L’endettement des promoteurs au plus haut

Si la crise de l’immobilier chinois rappelle les premiers jours de la crise des subprimes, il existe des différences notoires. Les Chinois achètent généralement leurs maisons cash et s’endettent peu. Ils ont beaucoup moins de pression pour vendre, contrairement à leurs homologues américains, victimes des subprimes, qui doivent rembourser de gros intérêts en plus du capital.

D’autre part, la bulle immobilière chinoise est probablement d’une plus grande ampleur et tout ne dépend pas du consommateur. Le poids de la dette de ce dernier ne représentait, à la fin 2013, que 23% du PIB, l’essentiel étant des prêts hypothécaires.

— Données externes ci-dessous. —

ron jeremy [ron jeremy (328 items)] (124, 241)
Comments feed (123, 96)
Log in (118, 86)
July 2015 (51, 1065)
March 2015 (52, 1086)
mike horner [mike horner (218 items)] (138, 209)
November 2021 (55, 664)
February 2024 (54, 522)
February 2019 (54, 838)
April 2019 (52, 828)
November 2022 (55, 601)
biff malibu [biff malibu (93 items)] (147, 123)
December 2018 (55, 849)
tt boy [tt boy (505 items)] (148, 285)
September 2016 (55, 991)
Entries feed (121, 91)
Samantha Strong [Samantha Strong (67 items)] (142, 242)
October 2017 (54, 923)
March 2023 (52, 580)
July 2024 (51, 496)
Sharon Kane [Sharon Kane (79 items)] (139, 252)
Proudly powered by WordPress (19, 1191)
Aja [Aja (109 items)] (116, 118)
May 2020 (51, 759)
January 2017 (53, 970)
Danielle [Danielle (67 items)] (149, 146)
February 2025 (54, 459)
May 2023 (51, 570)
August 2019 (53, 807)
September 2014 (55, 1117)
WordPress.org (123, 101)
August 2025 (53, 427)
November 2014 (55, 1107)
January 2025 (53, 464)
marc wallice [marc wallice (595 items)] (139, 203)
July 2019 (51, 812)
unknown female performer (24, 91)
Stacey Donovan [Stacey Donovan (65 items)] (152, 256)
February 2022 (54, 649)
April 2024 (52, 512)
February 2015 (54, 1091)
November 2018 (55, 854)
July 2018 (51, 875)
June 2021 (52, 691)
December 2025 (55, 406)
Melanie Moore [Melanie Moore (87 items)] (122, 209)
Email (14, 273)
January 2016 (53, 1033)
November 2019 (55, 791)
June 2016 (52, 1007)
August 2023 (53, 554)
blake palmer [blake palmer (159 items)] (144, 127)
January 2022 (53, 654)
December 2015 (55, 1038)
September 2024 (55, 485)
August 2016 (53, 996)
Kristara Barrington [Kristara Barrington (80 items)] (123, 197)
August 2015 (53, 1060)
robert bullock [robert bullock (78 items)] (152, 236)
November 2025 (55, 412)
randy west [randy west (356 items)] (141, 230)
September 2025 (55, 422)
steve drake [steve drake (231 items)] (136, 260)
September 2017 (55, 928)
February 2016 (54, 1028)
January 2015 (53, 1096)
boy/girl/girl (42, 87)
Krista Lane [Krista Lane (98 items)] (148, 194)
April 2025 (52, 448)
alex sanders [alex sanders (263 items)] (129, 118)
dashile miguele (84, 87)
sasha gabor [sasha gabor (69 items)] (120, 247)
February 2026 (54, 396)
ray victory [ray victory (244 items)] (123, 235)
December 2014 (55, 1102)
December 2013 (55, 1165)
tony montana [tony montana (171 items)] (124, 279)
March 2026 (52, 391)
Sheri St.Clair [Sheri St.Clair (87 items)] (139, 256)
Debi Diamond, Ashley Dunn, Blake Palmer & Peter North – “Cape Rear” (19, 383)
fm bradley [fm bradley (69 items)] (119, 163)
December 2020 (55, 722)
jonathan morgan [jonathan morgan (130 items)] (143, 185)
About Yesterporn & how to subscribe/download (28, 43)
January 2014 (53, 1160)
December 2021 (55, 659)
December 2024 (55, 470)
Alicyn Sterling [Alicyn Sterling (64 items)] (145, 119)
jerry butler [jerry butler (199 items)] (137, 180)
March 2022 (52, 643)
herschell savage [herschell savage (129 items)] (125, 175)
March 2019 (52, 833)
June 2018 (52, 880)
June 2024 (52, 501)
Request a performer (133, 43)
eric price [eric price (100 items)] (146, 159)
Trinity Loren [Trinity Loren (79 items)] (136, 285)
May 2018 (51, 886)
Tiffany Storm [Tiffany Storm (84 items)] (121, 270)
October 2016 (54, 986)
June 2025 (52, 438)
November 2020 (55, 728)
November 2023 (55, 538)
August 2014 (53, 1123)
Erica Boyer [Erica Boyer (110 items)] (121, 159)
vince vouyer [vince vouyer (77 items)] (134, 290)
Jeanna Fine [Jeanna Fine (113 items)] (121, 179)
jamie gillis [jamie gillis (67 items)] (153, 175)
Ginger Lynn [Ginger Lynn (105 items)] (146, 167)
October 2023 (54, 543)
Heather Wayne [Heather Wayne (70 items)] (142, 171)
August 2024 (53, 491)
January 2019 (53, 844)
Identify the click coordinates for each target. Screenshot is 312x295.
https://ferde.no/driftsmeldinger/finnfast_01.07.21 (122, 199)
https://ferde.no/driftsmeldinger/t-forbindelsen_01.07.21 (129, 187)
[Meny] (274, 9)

HSBC a comparé la valeur totale des logements résidentiels au PIB et a découvert que la Chine avait dépassé le niveau atteint par le Japon en 1990, juste avant l’effondrement des actions et du marché immobilier.

À cette époque, l’immobilier résidentiel au Japon valait 3,7 fois son PIB. En comparaison, Hong Kong, qui en était à 3 en 1997, et les États-Unis, à 1,7 en 2006, faisaient pâle figure.

L’enquête du centre de recherche sur les dépenses des ménages chinois est édifiante: dans les zones urbaines chinoises, plus d’une maison sur cinq est vacante, avec 49 millions d’unités vendues, mais vacantes, et 3,5 millions de logements invendus.

Un autre vrai problème est qu’une bonne partie de la dette des constructions de cette énorme bulle repose sur les promoteurs immobiliers.

L’économiste Richard Vague estime que «la Chine a tout simplement produit et construit beaucoup trop, grâce à un surinvestissement dans des entreprises d’acier et de ciment et dans le développement des constructions rapides. Dans le processus, le pays a amassé la plus grande accumulation de créances douteuses de l’histoire».

Aujourd’hui, la dette privée s’élève à 211% du PIB, selon Richard Vague, soit pratiquement les mêmes niveaux observés au Japon avant l’accident et une grande partie de cette dette repose sur l’immobilier.

Toujours selon Richard Vague, «la Chine pourrait avoir actuellement des emprunts toxiques à hauteur de 1,75 à 3,5 milliards de dollars – un chiffre bien supérieur au 1,5 milliard de dollars de capital dont dispose l’ensemble du système bancaire chinois».

Evergrande, la première touchée

Comme cela a été le cas avec les subprimes américaines de 2008 (Countrywide Financial), nous observons également des fissures au niveau corporate.

Le 17 mars, Evergrande Real Estate Group, un des plus grands promoteurs chinois, a annoncé avoir obtenu un nouveau financement garanti – un plan de sauvetage – des grandes banques publiques. Une somme stupéfiante de 16 milliards de dollars.

Les 4,1 milliards de dollars injectés dans Countrywide Financial par la Bank of America au début de 2008 en faveur du système financier américain paraissent bien légers en comparaison. On ne peut qu’espérer que les pertes ne vont pas se multiplier de la même façon qu’avec Countrywide.

Selon les documents fournis par la société en juin 2014, ses capitaux propres se montaient à 15,74 milliards de dollars. Donc, sans le plan de sauvetage des 16 milliards de dollars, l’entreprise aurait fait faillite.

Des rumeurs affirmaient qu’Evergrande était incapable de rembourser sa dette contractée auprès d’un de ses principaux entrepreneurs en construction. Ce dernier a cessé toute activité par la suite. Les analystes spéculaient, avant le plan de sauvetage, que pour rester à flot, la société vendrait tous ses actifs à hauteur de 55%.

Ce n’est guère surprenant puisque la part des fournisseurs et d’autres créances comptaient pour 18,5 milliards de dollars de l’ensemble des passifs d’Evergrande (38,5 milliards de dollars), soit pratiquement la moitié en terme de pourcentage.

Tout comme avec Countrywide et Bank of America, les banques chinoises ont réussi à colmater les brèches, car les promoteurs et les entreprises de construction chinoises sont entremêlés dans une chaîne de Ponzi. Si un chaînon ne paie pas, le suivant fera défaut.

Le système bancaire chinois et par extension, le régime chinois, se trouvent tous deux à l’extrémité de la chaîne. Ils sont trop importants pour faire faillite et trop importants pour envisager un sauvetage.